A student at Acme Looniversity is goofing around way too much during a lesson? All Bugs has to do is give him a look and the child stops at once, but he never raises his voice or loses his temper.
One of his enemy messes with him? Pfff, are you kidding? That's the most fun he's gonna have all week!
Even when he gets irritated by one of them, he doesn't actually get mad mad and he certainly doesn't hate them (he's too cool for that). It's more of an "oh, he interrupted my peaceful afternoon? now i'll have to fuck his entire shit up" kind of thing. He might be mildly annoyed in the beginning but by the time he starts plotting the poor soul's demise, his irritation is long gone. His motivation is rather the principle of "don't mess with me" rather than anger.
Sometimes Bugs will fake being mad to get his point across (to scare people, usually a nemesis or a student), but again, he's not really angry, he's just exaggerating.
However, and this is where my headcanon comes in, this doesn't mean that sometimes Bugs Bunny doesn't get pretty fucking MAD.
Like I said, it's very hard to get him at that point. But when he gets there oh, Lord have mercy! And it's not what people (who have obviously never seen him in that state) might think.
He doesn't shout. He doesn't get physical. He doesn't throw a tantrum. If he does any of those then again, he's not really mad. He either does it for comedic effect or to intimidate. No. It's much more unsettling than that.
Instead, he just goes quiet. And not the usual relaxed, watching-shit-go-down-from-the-sidelines quiet. Oh, no. He's rigid as a statue. His upbeat expression is replaced by one of pure coldness. No condecending smirk, no smug look, no playfullness in his eyes. Just a motionless face with an icy stare.
If Bugs speaks when he's like this he doesn't raise his voice. He doesn't need to. Instead, his tone is serious but surprisingly... calm. Not relaxed like it usually is, but more like... even. Controlled. Firm. There is a slight strain in his voice as if he's doing his best to hold back the greatest rage someone has ever seen (because he is).
If he does this to anyone then that person/toon will most likley shit their pants. Because they know, oh, they know they fucked up big time if Bugs Bunny acts that way towards them.
Whenever he's like this literally everyone is scared of him. Toon or human, doesn't matter, if Bugs is this angry YOU STAY OUT OF HIS WAY.
No one messes with him, not Elmer, not Sam, not Wile, not Marvin, not any of his enemies, no Acme Loo student, no WB intern, even the executives are nervous around him if he's like this. Even Daffy, who gets a kick out of pushing Bugs' buttons every time, is nope-ing himself out of that situation so hard. Like nope. Not today. Nuh-uh. He wants to live, thank you very much.
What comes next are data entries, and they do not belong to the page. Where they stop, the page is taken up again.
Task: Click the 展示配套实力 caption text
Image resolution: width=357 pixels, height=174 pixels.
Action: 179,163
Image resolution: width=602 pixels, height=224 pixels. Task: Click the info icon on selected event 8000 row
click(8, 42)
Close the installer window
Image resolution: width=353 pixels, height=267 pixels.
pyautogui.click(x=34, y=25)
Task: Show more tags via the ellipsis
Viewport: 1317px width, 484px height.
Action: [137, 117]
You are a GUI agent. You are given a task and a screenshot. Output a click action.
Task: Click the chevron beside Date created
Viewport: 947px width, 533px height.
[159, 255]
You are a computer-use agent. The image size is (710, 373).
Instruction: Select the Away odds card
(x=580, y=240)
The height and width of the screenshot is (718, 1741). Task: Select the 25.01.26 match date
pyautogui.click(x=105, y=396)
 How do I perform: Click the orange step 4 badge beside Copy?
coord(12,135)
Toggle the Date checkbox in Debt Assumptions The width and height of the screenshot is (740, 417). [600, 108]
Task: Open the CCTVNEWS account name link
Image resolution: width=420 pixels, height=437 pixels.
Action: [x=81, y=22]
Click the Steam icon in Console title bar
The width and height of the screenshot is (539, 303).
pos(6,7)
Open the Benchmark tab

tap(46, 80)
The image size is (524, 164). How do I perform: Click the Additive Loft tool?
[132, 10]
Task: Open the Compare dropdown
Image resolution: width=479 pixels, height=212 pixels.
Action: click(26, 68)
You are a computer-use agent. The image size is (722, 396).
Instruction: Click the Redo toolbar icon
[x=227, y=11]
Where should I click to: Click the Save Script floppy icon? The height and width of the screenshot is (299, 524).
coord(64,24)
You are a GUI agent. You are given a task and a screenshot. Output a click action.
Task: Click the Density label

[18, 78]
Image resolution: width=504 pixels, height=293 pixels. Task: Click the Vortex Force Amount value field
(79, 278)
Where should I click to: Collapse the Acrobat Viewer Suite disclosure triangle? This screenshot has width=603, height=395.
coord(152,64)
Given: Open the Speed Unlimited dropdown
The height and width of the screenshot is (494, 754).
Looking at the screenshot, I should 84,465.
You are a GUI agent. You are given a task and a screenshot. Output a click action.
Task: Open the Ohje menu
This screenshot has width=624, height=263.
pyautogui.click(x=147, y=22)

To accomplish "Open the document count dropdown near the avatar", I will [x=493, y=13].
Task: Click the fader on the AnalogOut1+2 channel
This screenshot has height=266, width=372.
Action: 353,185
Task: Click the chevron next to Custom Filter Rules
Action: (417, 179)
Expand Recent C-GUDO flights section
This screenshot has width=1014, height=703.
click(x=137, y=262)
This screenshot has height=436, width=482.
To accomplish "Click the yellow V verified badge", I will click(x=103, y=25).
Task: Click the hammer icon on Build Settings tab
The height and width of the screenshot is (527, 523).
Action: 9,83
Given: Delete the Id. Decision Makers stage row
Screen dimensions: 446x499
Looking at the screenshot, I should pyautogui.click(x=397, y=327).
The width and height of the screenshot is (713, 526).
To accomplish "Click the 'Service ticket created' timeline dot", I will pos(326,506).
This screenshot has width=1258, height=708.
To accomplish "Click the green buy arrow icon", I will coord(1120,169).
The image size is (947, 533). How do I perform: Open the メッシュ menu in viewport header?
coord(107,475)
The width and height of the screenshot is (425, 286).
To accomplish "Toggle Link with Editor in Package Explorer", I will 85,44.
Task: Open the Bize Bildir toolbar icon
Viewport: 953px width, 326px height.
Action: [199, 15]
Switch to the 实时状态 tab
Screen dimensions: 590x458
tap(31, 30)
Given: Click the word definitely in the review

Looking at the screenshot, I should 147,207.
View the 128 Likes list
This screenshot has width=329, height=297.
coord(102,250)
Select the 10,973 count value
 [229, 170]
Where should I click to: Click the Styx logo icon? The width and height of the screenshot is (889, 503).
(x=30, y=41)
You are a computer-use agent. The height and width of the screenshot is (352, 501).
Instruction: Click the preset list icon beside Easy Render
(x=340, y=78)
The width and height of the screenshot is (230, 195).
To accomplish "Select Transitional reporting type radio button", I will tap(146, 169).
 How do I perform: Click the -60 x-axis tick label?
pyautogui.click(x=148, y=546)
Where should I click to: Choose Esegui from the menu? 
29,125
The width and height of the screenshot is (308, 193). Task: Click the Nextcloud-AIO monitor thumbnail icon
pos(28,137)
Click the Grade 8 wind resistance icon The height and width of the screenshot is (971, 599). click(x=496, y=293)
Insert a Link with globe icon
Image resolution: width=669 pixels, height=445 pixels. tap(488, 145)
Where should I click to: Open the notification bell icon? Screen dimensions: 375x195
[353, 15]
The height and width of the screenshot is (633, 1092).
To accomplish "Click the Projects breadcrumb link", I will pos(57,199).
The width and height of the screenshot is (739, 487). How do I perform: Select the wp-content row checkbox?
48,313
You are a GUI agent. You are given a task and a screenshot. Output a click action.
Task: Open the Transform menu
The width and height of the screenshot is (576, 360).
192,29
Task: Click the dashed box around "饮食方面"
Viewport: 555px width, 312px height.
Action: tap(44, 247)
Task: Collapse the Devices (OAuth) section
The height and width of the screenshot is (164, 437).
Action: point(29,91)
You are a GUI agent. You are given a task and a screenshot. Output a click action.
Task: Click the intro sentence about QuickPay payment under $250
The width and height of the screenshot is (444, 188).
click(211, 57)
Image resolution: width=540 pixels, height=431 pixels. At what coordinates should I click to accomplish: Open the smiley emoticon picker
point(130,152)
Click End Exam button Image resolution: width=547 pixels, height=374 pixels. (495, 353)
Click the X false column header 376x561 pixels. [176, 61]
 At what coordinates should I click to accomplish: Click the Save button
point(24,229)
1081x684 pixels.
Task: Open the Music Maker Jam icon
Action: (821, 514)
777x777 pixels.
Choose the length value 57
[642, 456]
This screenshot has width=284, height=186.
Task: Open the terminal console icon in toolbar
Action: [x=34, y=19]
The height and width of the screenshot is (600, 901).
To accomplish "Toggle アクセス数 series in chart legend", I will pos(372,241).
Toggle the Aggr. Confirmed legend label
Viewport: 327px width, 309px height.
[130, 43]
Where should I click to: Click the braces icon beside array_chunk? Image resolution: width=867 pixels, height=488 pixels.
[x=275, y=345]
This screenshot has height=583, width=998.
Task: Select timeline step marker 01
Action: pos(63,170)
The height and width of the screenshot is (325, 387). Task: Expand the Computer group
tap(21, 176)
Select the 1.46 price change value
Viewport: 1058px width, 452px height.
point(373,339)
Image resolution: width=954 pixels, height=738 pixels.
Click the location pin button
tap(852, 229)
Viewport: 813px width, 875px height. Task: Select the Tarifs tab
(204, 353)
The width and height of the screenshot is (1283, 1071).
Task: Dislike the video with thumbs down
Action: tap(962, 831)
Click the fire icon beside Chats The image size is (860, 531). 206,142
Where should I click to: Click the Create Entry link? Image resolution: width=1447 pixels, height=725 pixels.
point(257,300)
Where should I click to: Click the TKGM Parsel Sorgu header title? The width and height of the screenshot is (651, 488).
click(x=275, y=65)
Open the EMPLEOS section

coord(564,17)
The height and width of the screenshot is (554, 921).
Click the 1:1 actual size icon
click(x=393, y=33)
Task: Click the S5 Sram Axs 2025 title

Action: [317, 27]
I feel like I should mention that Bugs isn't cold hearted though. Even if he is in this state he will not be a prick to people who have done nothing wrong or to the ones he cares about. He realizes it's not their fault.
He might be a little distant but it's just because he wants to be left alone to calm down. The others know and understand and will leave him to cool off.
Again, though, he doesn't get this angry that often. In all his life he's probably been like this like three or four times (which is very rare given that he's been around since like what? the 40s? but even if it's happened only a few times it was enough to earn him the reputation of being really damn scary when pushed to far).
Also, he's never ever like that because of a Looney Tune or an Acme Loo student or anyone he cares about. If you are part of the aforementioned categories then it's damn near impossible to get Bugs to be that mad at you. Annoyed? Sure. Angry? Sometimes, yeah. But never mad like that.
No. This type of rage is reserved for a special breed of people. The ones that have crossed Bugs big time, that have done something really messed up.
What makes this so scary for the others witnessing it, even if it's not aimed at them, is the fact that it's so different compared to the way Bugs usually acts. Like, he's almost unrecognizable. Besides, the rabbit is pretty powerful given his whole WB mascot gig thing. He can rock your entire world with just a snap of his fingers.